| WORK REQUIRED |
All of the records below need to be returned exactly.
----------
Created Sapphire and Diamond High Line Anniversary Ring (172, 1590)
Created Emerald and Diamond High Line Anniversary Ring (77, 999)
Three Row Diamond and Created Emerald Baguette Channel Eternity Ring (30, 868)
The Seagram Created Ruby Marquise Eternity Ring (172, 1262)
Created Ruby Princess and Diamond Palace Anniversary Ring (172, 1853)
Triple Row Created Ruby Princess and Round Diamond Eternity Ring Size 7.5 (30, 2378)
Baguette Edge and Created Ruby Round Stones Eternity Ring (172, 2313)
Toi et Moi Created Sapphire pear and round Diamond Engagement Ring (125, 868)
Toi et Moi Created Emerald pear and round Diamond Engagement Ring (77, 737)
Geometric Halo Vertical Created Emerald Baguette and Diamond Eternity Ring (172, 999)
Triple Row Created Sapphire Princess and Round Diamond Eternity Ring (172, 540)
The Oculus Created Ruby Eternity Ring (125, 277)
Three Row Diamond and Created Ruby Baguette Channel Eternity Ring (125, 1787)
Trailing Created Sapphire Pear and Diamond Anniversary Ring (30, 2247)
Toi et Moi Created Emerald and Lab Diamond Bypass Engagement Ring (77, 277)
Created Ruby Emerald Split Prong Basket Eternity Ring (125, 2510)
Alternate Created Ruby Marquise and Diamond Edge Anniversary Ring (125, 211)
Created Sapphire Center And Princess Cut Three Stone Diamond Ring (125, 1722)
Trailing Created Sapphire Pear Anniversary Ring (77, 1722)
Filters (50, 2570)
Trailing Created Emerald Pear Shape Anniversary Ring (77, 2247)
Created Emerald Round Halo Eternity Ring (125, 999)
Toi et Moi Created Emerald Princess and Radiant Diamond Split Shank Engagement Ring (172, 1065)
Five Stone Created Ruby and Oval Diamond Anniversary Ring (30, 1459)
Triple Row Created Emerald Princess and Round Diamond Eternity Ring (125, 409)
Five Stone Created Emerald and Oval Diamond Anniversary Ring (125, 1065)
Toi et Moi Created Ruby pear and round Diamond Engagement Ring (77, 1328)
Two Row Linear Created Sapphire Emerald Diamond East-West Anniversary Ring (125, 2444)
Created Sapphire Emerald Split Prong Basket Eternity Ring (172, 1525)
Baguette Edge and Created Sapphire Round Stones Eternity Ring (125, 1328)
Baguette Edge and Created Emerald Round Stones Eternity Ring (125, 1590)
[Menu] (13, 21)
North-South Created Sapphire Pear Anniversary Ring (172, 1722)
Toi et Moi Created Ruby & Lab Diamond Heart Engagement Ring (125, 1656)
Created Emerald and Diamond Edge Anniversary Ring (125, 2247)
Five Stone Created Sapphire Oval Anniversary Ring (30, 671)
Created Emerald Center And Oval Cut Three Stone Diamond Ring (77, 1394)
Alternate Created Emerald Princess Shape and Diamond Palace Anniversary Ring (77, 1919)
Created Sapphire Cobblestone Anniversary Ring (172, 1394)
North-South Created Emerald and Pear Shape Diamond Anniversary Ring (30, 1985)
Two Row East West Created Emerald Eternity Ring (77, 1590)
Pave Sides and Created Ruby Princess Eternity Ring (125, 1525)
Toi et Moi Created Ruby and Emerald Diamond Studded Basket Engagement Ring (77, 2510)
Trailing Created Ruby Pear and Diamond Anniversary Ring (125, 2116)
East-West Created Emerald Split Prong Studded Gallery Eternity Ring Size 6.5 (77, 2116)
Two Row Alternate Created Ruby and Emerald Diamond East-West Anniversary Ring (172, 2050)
----------
| RESULT FOR THIS TASK |
Created Sapphire and Diamond High Line Anniversary Ring (172, 1590)
Created Emerald and Diamond High Line Anniversary Ring (77, 999)
Three Row Diamond and Created Emerald Baguette Channel Eternity Ring (30, 868)
The Seagram Created Ruby Marquise Eternity Ring (172, 1262)
Created Ruby Princess and Diamond Palace Anniversary Ring (172, 1853)
Triple Row Created Ruby Princess and Round Diamond Eternity Ring Size 7.5 (30, 2378)
Baguette Edge and Created Ruby Round Stones Eternity Ring (172, 2313)
Toi et Moi Created Sapphire pear and round Diamond Engagement Ring (125, 868)
Toi et Moi Created Emerald pear and round Diamond Engagement Ring (77, 737)
Geometric Halo Vertical Created Emerald Baguette and Diamond Eternity Ring (172, 999)
Triple Row Created Sapphire Princess and Round Diamond Eternity Ring (172, 540)
The Oculus Created Ruby Eternity Ring (125, 277)
Three Row Diamond and Created Ruby Baguette Channel Eternity Ring (125, 1787)
Trailing Created Sapphire Pear and Diamond Anniversary Ring (30, 2247)
Toi et Moi Created Emerald and Lab Diamond Bypass Engagement Ring (77, 277)
Created Ruby Emerald Split Prong Basket Eternity Ring (125, 2510)
Alternate Created Ruby Marquise and Diamond Edge Anniversary Ring (125, 211)
Created Sapphire Center And Princess Cut Three Stone Diamond Ring (125, 1722)
Trailing Created Sapphire Pear Anniversary Ring (77, 1722)
Filters (50, 2570)
Trailing Created Emerald Pear Shape Anniversary Ring (77, 2247)
Created Emerald Round Halo Eternity Ring (125, 999)
Toi et Moi Created Emerald Princess and Radiant Diamond Split Shank Engagement Ring (172, 1065)
Five Stone Created Ruby and Oval Diamond Anniversary Ring (30, 1459)
Triple Row Created Emerald Princess and Round Diamond Eternity Ring (125, 409)
Five Stone Created Emerald and Oval Diamond Anniversary Ring (125, 1065)
Toi et Moi Created Ruby pear and round Diamond Engagement Ring (77, 1328)
Two Row Linear Created Sapphire Emerald Diamond East-West Anniversary Ring (125, 2444)
Created Sapphire Emerald Split Prong Basket Eternity Ring (172, 1525)
Baguette Edge and Created Sapphire Round Stones Eternity Ring (125, 1328)
Baguette Edge and Created Emerald Round Stones Eternity Ring (125, 1590)
[Menu] (13, 21)
North-South Created Sapphire Pear Anniversary Ring (172, 1722)
Toi et Moi Created Ruby & Lab Diamond Heart Engagement Ring (125, 1656)
Created Emerald and Diamond Edge Anniversary Ring (125, 2247)
Five Stone Created Sapphire Oval Anniversary Ring (30, 671)
Created Emerald Center And Oval Cut Three Stone Diamond Ring (77, 1394)
Alternate Created Emerald Princess Shape and Diamond Palace Anniversary Ring (77, 1919)
Created Sapphire Cobblestone Anniversary Ring (172, 1394)
North-South Created Emerald and Pear Shape Diamond Anniversary Ring (30, 1985)
Two Row East West Created Emerald Eternity Ring (77, 1590)
Pave Sides and Created Ruby Princess Eternity Ring (125, 1525)
Toi et Moi Created Ruby and Emerald Diamond Studded Basket Engagement Ring (77, 2510)
Trailing Created Ruby Pear and Diamond Anniversary Ring (125, 2116)
East-West Created Emerald Split Prong Studded Gallery Eternity Ring Size 6.5 (77, 2116)
Two Row Alternate Created Ruby and Emerald Diamond East-West Anniversary Ring (172, 2050)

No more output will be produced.